Click on the tile shown above in your IBM cloud dashboard and click create
In this step, an audio file will be transcribed. An example audio file can be found here. Feel free to use this URL or provide your own.
Start by adding an Inject node to your Flow, the Audio file will be added using the inject node to pass to the Speech to Text Service.
Configure your Inject Node as shown
Next, add a Speech to Text node. This will stream the .wav file from the URL provided and transcribe it. Configure the node like this:
The .wav file provided as an example is in English. If you're using your own file in a different language make sure to change it the language in the Speech to Text node. You can also select the quality of your .wav file (narrowband or broadband) and choose whether you want the speaker labels to be on to identify which individuals are speaking.

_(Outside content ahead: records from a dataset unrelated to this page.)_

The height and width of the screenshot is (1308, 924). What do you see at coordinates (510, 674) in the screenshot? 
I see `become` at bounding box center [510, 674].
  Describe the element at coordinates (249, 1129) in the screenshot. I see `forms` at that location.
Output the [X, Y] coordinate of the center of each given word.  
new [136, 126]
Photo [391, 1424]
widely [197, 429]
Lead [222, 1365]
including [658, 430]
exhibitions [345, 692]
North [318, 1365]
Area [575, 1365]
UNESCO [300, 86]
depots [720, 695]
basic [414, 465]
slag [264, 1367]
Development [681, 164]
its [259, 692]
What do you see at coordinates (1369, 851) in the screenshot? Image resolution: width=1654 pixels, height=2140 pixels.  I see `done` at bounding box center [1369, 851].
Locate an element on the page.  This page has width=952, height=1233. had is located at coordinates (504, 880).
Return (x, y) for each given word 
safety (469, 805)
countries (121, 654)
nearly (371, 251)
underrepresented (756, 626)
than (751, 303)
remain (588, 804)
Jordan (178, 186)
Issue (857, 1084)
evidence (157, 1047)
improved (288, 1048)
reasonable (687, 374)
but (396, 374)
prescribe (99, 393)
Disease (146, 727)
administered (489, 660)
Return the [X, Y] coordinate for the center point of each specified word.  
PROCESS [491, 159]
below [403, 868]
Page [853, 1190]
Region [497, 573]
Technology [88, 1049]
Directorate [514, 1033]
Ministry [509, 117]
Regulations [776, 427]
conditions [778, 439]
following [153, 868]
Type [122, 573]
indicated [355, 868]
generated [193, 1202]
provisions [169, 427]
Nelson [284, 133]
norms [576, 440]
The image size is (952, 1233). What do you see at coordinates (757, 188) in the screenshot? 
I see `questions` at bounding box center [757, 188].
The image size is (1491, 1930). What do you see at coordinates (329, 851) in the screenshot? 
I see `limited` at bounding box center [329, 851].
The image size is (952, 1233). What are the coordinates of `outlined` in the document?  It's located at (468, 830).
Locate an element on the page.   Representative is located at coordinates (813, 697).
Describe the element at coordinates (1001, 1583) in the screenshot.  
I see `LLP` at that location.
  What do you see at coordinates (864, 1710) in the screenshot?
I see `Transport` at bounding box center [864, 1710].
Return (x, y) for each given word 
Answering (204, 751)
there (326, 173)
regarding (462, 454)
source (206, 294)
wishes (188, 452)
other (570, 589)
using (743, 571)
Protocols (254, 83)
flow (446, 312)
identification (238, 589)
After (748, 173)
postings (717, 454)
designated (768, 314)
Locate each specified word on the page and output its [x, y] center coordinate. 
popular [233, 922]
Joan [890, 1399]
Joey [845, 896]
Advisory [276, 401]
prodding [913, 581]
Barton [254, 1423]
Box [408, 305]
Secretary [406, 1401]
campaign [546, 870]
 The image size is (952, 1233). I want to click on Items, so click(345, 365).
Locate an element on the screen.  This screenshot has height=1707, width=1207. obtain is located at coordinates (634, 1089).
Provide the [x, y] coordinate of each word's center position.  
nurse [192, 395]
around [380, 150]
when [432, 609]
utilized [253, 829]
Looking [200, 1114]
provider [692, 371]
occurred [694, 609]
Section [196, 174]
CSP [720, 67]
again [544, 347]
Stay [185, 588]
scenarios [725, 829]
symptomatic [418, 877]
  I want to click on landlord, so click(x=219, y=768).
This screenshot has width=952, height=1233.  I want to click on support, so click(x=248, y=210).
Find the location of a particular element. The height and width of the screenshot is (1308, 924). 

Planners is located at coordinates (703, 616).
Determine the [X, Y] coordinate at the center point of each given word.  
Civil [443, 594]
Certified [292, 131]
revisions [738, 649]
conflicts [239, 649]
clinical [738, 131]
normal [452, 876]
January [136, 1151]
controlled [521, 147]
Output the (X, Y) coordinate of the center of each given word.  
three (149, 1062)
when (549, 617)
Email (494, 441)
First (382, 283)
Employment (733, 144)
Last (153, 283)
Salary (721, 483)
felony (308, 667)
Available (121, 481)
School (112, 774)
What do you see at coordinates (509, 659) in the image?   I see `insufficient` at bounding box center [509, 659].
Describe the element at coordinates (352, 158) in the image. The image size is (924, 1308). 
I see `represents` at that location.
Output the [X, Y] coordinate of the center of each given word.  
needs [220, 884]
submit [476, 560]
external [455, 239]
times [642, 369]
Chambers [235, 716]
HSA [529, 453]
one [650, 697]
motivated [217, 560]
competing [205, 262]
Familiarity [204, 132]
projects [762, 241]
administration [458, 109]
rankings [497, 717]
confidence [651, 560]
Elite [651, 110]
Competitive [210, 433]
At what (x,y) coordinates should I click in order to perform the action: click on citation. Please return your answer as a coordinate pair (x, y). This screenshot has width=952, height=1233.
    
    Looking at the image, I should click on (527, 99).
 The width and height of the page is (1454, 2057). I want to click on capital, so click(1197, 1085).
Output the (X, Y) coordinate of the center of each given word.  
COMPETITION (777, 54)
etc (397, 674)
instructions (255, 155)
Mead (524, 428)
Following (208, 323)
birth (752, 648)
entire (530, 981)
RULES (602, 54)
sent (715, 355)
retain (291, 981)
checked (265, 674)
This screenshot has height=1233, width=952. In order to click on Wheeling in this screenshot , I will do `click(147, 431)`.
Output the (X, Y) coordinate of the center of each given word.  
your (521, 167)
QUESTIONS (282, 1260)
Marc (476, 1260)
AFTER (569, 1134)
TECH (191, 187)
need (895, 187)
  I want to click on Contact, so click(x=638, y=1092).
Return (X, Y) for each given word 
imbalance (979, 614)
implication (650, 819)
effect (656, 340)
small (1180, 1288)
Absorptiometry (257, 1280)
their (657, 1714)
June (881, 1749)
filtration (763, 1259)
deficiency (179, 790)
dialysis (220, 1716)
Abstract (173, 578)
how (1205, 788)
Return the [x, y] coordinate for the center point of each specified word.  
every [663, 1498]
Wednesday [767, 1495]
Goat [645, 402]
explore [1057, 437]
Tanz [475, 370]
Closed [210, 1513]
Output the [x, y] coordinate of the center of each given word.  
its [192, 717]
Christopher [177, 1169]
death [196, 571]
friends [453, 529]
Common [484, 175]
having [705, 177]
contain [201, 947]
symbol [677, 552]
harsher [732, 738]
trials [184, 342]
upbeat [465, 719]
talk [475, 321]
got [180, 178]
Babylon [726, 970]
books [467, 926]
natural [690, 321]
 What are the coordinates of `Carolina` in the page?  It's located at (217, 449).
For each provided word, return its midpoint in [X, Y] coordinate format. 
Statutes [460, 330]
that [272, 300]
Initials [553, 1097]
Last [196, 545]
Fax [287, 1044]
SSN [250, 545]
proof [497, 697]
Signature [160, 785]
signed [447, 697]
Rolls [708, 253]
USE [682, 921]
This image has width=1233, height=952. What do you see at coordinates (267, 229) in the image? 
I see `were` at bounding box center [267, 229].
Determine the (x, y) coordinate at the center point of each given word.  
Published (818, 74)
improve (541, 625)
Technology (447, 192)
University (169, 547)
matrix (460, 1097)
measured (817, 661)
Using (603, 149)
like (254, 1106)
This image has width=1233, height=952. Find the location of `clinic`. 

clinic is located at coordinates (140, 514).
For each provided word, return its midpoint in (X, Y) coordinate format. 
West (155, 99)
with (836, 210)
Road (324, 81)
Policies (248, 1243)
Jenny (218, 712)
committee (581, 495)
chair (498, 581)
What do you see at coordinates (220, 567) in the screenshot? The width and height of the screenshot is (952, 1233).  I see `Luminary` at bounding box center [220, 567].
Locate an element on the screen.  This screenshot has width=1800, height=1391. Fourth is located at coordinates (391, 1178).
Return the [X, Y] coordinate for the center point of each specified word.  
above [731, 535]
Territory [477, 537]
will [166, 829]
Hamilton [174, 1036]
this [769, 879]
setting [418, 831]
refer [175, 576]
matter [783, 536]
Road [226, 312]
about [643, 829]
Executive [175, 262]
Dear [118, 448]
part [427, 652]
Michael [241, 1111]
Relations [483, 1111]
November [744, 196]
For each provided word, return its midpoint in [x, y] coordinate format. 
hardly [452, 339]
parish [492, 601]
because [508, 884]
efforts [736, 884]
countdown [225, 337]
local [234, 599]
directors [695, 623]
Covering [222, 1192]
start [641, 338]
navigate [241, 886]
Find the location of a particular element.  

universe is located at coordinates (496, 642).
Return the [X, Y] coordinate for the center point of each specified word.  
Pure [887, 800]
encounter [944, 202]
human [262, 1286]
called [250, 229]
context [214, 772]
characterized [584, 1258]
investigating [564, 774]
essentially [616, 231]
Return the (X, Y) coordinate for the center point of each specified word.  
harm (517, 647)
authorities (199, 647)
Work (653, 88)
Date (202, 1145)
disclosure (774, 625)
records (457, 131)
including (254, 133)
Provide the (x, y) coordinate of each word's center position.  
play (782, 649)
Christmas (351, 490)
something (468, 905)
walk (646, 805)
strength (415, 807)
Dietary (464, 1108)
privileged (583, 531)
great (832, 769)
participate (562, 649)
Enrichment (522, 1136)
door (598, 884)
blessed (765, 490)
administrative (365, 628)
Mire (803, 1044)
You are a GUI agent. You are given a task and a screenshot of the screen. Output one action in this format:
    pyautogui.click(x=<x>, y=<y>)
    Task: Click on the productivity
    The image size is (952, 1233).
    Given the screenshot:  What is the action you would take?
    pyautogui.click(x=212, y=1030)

Finally add a debug node. This will allow you to see the results of the transcription. Configure as follows
The audio file can be downloaded here (click the download arrow).
Start by using the File Inject Node and build the flow as shown below
Continue by adding the Speech to Text node after the File Inject Node. You will need the username and password from the Speech to Text service in IBM Cloud. Configurations remain the same as step 1
Finally, add a Debug node. You need to configure this for getting the output in the debug window. The Speech to Text node outputs the transcribed text into msg.transcription so you need to set the debug node to listen for msg.transcription as done in the previous step
Using the Microphone Node : You can also use the microphone node as Input for the Speech to text node
Wire together the Flow as shown below.
Use the Input option on your microphone node to start/stop your recording. This will automatically take input from your system microphone and transcribe the text in the Debug Window.